What business is it of the clergyman’s if the bricklayers, among themselves, decide that it is better for them in the long run to set only a given number of brick per day?

The trouble with some clergymen and many others is that they forget one important thing–namely, THAT THE WORKINGMEN NOW HAVE SOMETHING TO SAY.

When it comes to a question of laying brick, it is no longer the squire or the local clergyman who decides what shall be done. The BRICKLAYER DECIDES WHAT SHALL BE DONE.

And when it comes to carpenter work, the CARPENTER decides what shall constitute a day’s work.

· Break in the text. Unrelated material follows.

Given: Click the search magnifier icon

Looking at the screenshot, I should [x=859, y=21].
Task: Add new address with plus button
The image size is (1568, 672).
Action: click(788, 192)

In olden times the clergymen, the lawyers, the rich, the lucky class in general, decided for THEMSELVES what THEY should do, and then they decided for their so-called inferiors what those INFERIORS should do.

Our prosperous class are having a very painful time indeed getting into their minds the fact that such a thing as the right of the majority REALLY EXISTS. And they find it very hard indeed to believe that the doctrine of human equality is to be taken seriously in matters of business.

Labor unions are performing an important educational function when they drive into the heads of these would-be superiors the fact that this nation is becoming actually a republic in which the workingmen shall decide for themselves questions affecting themselves, and in which they shall no longer be guided by the whims or financial interests of would-be “superiors.”